Au lendemain des élections communales et législatives organisées le dimanche 31 mai sur l’ensemble du territoire national, plusieurs partis et mouvements politiques réunis au sein de la Coalition appelée «Gagnante» ont dénoncé des irrégularités qu’ils jugent graves dans la commune de Tombolia.
Les formations politiques concernées, à savoir le Bloc Libéral, le RGA, le FRONDEG, La Voix de Tombolia, le PADES, l’UDG, l’ACD et le RJT, ont animé une conférence de presse ce lundi 1 juin à Tombolia pour faire part de leurs préoccupations relatives au déroulement du scrutin.La déclaration a été lue par Dansa Camara, porte-parole de la coalition.
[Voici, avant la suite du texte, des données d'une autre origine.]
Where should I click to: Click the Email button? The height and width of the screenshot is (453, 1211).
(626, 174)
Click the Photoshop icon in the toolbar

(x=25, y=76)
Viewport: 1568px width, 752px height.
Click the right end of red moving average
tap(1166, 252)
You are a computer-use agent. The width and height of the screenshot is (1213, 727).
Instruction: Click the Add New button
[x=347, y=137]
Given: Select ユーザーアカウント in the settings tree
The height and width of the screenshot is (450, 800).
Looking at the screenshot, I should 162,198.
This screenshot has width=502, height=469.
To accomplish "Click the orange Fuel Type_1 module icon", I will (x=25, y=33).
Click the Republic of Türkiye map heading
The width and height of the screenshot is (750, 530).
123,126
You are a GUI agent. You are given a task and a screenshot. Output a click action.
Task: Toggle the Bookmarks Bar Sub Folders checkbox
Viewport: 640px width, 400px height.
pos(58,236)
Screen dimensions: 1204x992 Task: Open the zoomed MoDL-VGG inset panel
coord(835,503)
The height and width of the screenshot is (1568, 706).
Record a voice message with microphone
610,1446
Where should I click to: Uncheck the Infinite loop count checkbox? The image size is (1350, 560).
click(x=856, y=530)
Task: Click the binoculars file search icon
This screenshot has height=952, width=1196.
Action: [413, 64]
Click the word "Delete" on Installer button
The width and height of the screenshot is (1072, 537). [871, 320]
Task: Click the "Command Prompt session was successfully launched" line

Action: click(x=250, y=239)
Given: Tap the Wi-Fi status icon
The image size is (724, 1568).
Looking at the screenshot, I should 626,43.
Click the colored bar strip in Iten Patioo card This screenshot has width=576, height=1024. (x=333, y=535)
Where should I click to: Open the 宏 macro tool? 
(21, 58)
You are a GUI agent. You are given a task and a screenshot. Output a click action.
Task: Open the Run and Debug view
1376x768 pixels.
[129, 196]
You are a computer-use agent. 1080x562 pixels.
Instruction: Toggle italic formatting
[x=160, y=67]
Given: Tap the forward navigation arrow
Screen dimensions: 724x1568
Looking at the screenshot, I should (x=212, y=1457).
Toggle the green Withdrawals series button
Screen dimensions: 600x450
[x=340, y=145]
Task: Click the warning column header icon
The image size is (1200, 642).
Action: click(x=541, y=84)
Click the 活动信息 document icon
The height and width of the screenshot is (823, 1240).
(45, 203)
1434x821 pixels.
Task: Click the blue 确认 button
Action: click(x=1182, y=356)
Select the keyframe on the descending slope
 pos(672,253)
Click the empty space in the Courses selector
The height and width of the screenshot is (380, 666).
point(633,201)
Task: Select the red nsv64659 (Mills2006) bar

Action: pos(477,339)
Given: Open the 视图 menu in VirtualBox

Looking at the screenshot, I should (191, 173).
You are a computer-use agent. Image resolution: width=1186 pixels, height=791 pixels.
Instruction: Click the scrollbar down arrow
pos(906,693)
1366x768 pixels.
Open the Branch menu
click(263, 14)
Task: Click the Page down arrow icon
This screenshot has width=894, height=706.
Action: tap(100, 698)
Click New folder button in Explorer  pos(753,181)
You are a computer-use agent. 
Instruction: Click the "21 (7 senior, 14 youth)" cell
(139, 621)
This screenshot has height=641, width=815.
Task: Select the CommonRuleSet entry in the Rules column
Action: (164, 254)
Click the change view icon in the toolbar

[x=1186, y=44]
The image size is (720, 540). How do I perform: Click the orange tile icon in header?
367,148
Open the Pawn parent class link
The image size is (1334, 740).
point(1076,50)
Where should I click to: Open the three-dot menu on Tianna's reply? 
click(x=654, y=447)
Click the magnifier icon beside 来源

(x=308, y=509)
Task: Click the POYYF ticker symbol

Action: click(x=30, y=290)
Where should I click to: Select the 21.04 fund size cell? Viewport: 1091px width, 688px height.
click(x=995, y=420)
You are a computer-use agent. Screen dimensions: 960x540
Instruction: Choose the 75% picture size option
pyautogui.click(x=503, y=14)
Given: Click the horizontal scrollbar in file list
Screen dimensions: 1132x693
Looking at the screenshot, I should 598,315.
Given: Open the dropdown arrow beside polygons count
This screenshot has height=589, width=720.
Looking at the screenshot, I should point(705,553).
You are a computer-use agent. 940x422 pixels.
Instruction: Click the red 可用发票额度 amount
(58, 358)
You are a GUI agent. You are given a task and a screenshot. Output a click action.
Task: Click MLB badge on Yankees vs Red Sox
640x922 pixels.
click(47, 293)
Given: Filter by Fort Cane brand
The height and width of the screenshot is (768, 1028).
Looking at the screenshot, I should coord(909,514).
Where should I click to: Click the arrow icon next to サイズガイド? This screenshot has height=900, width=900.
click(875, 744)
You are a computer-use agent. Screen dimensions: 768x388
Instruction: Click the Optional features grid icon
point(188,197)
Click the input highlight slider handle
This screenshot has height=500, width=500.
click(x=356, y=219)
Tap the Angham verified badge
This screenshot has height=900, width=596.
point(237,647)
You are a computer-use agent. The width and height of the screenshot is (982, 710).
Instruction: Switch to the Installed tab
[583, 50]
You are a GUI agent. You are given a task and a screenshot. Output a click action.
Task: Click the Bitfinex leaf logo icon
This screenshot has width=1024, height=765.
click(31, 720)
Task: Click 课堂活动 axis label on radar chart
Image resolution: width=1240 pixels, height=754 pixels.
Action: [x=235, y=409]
Selon lui, les partis membres ont déployé des délégués dans les 422 bureaux de vote et les 149 centres de vote de la circonscription électorale de Tombolia afin de suivre le processus électoral. À l’issue de cette observation, la coalition affirme avoir relevé plusieurs anomalies susceptibles, selon elle, de compromettre la sincérité du vote.
Parmi les irrégularités dénoncées figurent notamment l’absence ou la disparition de procès-verbaux dans plusieurs bureaux de vote, une situation qui rendrait difficile la traçabilité des résultats. La coalition évoque également des cas présumés de bourrage d’urnes dans plusieurs quartiers, notamment à Lansanayah, Tombolia 1 et 2, Dabompa Plateau 1 et 2, Cimenterie ainsi qu’à Prince.
Autre fait signalé par les responsables de la coalition : le déplacement présumé d’un bureau de vote au domicile du candidat Mohamed Sacko de la GMD à Lansanayah. Selon les dénonciateurs, cette opération aurait été effectuée en violation des dispositions du code électoral.
Face à ces différentes allégations, la Coalition Gagnante condamne ce qu’elle qualifie de pratiques contraires aux principes de transparence, d’équité et de démocratie. Elle demande l’annulation des résultats issus des bureaux de vote concernés ainsi que l’ouverture immédiate d’une enquête afin de faire toute la lumière sur les faits dénoncés. Les responsables politiques exigent également que les éventuelles responsabilités soient établies conformément à la loi.
À en croire les membres de la coalition, si leurs préoccupations ne sont pas prises en compte, ils comptent saisir le tribunal de première instance de Mafanco afin d’obtenir justice.